BEGIN

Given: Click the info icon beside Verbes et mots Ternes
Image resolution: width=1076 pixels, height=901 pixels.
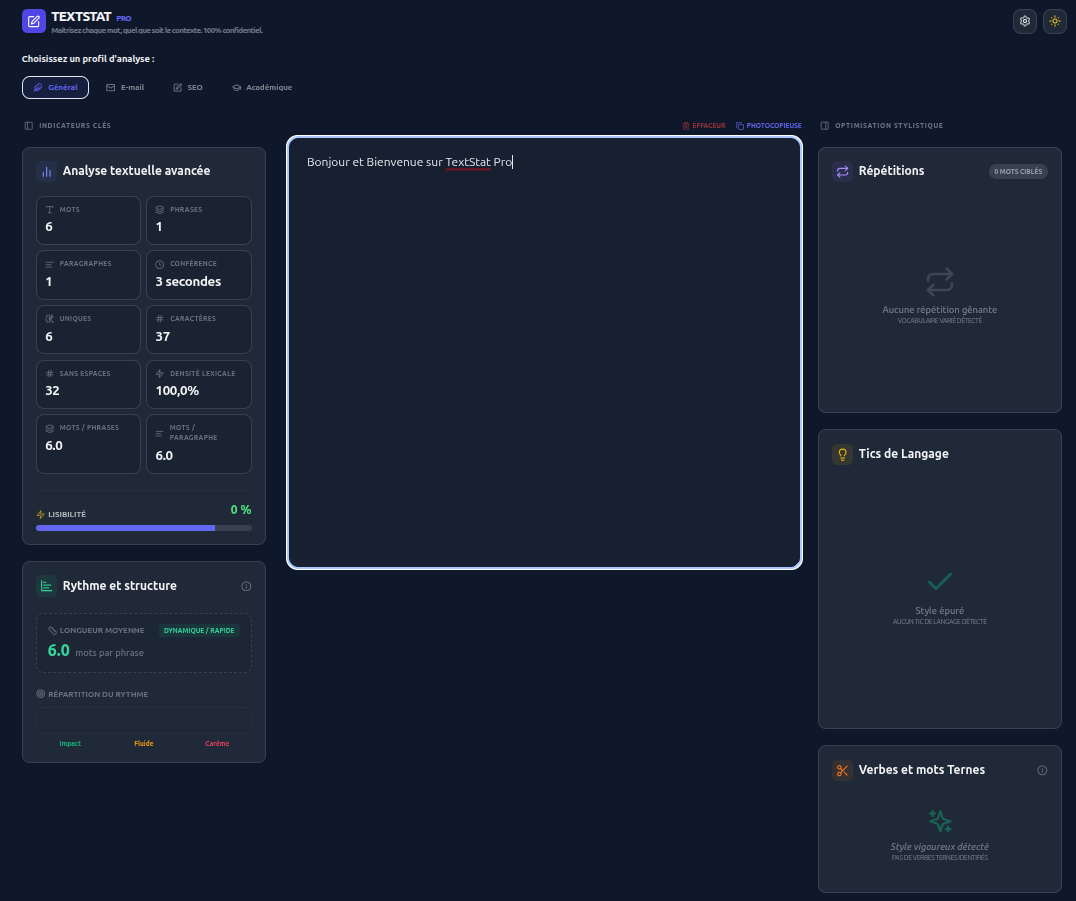Looking at the screenshot, I should pyautogui.click(x=1042, y=770).
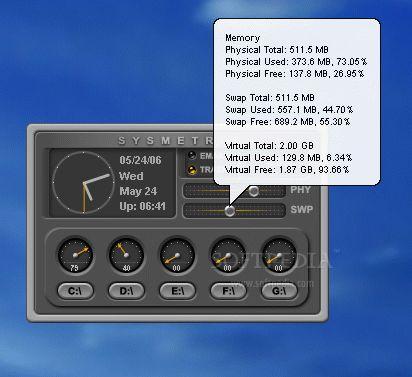Click the yellow trash indicator icon
This screenshot has height=377, width=412.
click(x=192, y=170)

END

Each entry above must be repeated word for word, minus its images.

Given: Click the info icon beside Verbes et mots Ternes
Image resolution: width=1076 pixels, height=901 pixels.
Looking at the screenshot, I should pyautogui.click(x=1042, y=770).
Click the yellow trash indicator icon
This screenshot has height=377, width=412.
click(x=192, y=170)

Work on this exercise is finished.